À partir de mardi, c'est l'épreuve du feu... mais sous les ors de la République. Déjà revu et corrigé avant même d'être présenté en conseil des ministres le 24 mars, le texte sur lequel les parlementaires travailleront n'en est plus à sa première retouche. Il est déjà très remanié. Et risque de l'être encore. 5 000 amendements ont été déposés ce week-end. A la clé, de nouvelles et probables modifications du projet de loi.

Un texte déjà retricoté

Passé à la moulinette de la commission des Affaires sociales début avril, le projet de loi Travail en est ressorti réécrit avec des règles plus souples pour licencier. Pour répondre à la grogne des petites entreprises, quelques nouvelles mesures un peu plus favorables sont prévues : comme la possibilité pour les entreprises de moins de 50 salariés de déduire de leur résultat une provision pour risque lié à un contentieux prud'homal et un assouplissement du licenciement économique pour les TPE-PME. Ainsi, les difficultés économiques s'apprécieront en fonction de leur taille.
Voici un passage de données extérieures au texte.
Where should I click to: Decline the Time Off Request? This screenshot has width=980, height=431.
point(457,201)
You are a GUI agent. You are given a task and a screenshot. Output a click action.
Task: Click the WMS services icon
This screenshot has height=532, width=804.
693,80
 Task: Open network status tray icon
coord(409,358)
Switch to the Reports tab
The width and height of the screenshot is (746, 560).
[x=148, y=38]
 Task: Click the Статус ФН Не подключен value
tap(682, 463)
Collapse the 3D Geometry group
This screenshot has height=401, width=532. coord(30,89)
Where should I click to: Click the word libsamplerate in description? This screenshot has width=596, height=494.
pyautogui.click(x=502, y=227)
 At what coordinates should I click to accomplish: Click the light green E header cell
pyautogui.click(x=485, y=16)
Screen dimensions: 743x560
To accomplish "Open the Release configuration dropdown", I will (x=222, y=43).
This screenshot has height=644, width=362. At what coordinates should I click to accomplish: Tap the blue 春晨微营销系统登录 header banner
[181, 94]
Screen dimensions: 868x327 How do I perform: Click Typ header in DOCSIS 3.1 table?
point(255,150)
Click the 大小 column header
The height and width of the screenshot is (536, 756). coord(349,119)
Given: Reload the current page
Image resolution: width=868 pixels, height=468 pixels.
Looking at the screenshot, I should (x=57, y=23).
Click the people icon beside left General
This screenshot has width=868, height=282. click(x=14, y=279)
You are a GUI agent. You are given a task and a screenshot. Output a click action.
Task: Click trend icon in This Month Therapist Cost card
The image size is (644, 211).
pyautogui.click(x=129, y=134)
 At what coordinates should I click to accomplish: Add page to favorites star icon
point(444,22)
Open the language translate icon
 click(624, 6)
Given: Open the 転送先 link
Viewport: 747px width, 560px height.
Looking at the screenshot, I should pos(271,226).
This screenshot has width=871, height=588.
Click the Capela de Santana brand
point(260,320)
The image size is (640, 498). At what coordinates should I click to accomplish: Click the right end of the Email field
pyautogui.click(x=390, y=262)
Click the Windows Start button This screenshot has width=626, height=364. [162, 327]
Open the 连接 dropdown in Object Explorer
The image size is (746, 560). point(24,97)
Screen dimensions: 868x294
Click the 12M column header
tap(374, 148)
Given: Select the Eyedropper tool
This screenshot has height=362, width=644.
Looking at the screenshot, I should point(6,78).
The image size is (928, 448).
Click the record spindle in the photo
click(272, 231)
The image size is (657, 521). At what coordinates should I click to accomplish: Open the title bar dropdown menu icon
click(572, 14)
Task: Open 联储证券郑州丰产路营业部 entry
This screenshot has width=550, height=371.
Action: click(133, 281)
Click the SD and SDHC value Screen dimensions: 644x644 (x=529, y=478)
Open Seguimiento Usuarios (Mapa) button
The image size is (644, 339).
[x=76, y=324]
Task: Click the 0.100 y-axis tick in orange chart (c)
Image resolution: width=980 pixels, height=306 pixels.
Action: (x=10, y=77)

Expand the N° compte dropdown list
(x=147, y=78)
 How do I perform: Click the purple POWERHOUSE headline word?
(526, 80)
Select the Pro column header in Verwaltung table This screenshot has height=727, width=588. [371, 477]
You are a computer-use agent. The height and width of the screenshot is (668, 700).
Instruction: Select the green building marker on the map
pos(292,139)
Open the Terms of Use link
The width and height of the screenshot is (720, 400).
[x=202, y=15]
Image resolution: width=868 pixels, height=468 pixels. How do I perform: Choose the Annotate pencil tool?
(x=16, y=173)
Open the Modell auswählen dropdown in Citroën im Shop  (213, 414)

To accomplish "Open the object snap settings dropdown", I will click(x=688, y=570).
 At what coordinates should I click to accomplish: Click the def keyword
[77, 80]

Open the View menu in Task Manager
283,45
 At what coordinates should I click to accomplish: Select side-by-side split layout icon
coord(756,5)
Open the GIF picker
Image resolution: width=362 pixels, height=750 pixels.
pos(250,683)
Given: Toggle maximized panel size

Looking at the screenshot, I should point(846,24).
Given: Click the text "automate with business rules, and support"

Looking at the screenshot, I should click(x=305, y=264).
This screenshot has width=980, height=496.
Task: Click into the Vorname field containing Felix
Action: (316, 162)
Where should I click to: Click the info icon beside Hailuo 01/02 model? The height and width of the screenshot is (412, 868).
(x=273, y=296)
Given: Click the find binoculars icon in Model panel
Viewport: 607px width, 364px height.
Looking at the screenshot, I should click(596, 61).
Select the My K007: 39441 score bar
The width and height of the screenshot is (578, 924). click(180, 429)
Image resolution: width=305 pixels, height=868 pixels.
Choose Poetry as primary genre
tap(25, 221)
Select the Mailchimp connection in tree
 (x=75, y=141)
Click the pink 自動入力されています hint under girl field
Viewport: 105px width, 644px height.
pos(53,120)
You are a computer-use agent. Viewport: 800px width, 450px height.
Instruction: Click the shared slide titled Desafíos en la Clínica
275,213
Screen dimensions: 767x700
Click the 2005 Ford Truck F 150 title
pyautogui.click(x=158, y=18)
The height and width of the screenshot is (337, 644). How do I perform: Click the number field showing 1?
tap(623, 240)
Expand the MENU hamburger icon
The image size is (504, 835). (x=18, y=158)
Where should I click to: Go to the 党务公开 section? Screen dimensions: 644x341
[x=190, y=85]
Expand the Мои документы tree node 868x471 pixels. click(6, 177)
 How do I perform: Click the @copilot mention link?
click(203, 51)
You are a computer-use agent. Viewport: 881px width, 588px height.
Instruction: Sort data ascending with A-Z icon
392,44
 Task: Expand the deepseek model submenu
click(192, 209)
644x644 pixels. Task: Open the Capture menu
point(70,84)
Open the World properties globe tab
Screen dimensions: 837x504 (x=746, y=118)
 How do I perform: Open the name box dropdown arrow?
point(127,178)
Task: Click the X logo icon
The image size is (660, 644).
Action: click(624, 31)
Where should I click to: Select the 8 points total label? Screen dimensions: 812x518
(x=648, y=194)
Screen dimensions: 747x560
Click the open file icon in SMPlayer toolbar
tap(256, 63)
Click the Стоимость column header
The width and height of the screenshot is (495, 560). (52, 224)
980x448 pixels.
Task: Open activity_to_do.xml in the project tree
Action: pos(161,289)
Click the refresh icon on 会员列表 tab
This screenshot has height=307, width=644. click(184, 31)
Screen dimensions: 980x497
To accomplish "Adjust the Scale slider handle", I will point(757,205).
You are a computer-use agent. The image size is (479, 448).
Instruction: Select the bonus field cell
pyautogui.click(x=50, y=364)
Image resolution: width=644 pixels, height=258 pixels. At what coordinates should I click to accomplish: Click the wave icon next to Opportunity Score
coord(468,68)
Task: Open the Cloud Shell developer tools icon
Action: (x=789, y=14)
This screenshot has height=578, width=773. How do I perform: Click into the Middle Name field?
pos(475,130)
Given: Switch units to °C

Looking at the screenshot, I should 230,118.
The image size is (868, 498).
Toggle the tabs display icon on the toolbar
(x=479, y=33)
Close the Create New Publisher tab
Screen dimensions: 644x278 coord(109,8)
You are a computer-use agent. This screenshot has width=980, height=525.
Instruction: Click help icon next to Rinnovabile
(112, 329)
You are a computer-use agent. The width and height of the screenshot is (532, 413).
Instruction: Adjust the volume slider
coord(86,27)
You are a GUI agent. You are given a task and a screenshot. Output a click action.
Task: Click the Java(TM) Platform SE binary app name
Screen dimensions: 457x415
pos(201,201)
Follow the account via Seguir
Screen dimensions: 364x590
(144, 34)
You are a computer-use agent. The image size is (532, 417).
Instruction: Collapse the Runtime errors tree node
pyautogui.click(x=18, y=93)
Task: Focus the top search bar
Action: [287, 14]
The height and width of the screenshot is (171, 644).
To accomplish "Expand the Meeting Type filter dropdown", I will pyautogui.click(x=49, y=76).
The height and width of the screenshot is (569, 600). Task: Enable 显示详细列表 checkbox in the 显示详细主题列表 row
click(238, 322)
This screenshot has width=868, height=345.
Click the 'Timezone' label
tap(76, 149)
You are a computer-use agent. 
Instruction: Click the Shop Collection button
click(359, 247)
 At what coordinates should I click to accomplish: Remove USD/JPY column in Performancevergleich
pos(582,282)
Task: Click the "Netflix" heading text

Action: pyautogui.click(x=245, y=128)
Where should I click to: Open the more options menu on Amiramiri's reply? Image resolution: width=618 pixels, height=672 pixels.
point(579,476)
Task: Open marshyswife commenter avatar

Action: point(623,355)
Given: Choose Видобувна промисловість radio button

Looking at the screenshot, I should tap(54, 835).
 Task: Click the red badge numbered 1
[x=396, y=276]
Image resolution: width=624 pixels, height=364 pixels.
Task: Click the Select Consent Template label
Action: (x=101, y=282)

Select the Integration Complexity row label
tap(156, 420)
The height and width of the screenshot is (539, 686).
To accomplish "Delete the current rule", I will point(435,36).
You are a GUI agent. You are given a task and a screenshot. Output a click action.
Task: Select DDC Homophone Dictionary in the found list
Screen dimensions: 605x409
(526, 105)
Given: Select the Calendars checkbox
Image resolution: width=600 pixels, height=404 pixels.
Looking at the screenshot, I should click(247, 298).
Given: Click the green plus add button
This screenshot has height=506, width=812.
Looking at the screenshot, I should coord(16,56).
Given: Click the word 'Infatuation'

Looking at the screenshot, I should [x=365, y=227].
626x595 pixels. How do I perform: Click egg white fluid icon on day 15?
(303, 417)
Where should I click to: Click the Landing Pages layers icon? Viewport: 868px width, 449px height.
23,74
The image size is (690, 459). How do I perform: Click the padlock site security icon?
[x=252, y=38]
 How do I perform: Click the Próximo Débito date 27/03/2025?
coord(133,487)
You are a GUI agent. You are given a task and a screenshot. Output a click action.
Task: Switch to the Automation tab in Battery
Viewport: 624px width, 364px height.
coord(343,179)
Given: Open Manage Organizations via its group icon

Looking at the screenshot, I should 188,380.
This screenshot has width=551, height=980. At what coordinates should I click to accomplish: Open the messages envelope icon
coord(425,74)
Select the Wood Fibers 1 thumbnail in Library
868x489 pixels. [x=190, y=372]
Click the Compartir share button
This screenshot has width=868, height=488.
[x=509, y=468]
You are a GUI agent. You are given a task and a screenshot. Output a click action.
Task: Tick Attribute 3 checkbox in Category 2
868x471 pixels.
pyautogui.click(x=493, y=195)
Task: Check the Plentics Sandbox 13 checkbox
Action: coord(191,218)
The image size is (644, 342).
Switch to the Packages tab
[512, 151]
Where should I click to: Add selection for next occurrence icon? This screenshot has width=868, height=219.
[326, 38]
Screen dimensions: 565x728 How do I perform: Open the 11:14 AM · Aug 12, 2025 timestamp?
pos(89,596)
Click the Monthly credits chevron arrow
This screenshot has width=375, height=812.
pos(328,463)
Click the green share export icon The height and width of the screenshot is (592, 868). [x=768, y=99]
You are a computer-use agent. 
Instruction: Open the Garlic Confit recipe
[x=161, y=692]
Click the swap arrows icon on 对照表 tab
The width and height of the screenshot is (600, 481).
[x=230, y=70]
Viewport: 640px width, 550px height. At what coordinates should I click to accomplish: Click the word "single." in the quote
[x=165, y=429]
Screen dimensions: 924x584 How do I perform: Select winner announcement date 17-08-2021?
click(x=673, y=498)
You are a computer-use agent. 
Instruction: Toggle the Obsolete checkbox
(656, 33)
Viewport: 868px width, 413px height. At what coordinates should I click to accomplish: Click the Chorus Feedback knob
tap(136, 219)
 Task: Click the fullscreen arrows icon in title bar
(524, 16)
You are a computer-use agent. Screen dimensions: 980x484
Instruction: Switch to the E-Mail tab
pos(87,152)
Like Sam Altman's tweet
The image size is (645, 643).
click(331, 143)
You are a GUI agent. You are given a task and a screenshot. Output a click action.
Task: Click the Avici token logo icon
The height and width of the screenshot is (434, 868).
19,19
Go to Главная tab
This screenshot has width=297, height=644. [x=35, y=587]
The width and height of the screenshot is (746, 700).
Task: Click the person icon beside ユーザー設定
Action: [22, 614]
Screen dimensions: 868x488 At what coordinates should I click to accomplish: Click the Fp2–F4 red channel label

Une baisse du chiffre d'affaires au moins égale à un trimestre pour une entreprise de moins de 11 salariés, deux trimestres consécutifs de 11 à moins de 50 salariés, trois de 50 à moins de 300 salariés, et quatre pour toutes celles au-delà (comme prévu initialement). Autre point dur revu et corrigé à la demande des députés socialistes, cette fois côté salariés : ceux qui refuseront des accords prévus pour « préserver ou développer l'emploi » feront l'objet d'un « licenciement individuel pour motif économique » plus favorable. Par ailleurs, le congé exceptionnel d'un salarié en cas de décès d'un enfant est passé de deux jours à cinq.

Les épouvantails de la gauche de la gauche

Dans les rangs de la gauche, une guerre de tranchée sans surprise est annoncée par les députés favorables au retrait du texte. On y trouve les frondeurs socialistes, le Front de ...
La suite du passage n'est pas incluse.